Locate all lines in the data below that hold "each" and show them.
---- Stored data
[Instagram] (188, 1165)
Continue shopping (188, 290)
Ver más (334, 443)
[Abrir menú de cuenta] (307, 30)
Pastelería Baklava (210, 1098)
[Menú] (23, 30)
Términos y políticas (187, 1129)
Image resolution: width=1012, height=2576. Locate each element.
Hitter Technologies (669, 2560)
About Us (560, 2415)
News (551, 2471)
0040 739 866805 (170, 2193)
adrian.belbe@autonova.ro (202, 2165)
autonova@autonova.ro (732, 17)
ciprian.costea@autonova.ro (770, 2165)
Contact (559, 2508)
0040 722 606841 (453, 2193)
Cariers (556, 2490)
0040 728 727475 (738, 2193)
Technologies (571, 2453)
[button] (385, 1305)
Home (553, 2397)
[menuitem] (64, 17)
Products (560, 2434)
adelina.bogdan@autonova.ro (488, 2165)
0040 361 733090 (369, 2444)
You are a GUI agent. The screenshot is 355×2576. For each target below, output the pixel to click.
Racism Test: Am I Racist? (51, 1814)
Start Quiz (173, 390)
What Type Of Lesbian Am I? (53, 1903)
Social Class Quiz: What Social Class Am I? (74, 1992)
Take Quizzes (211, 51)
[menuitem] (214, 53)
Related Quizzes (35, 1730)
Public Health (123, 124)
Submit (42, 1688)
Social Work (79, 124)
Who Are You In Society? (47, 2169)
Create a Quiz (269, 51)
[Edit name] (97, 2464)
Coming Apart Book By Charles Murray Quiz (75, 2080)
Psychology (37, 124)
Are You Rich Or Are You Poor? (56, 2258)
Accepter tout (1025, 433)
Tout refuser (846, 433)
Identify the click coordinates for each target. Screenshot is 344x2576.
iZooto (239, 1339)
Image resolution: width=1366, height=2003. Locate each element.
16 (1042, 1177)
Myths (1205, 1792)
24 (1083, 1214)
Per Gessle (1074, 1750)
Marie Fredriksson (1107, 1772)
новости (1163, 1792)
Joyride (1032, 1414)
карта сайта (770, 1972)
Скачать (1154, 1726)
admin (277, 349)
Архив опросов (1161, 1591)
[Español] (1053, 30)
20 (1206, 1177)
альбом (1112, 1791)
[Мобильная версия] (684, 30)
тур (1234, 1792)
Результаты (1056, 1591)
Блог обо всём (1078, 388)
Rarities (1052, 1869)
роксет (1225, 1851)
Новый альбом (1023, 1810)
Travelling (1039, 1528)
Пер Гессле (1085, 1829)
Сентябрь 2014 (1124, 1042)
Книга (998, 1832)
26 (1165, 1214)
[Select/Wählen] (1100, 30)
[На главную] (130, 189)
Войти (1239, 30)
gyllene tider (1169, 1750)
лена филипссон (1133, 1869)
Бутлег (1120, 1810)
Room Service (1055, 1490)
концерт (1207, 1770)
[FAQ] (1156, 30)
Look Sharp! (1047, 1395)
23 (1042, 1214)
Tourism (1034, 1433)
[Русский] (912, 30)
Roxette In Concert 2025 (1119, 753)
--------
Solution to this task >>
Image resolution: width=1012, height=2576. Locate each element.
You are a GUI agent. The screenshot is 355×2576. For each target below, output the pixel to click.
Identify the click coordinates for each target. Screenshot is 344x2576.
Image resolution: width=1366, height=2003. Locate each element.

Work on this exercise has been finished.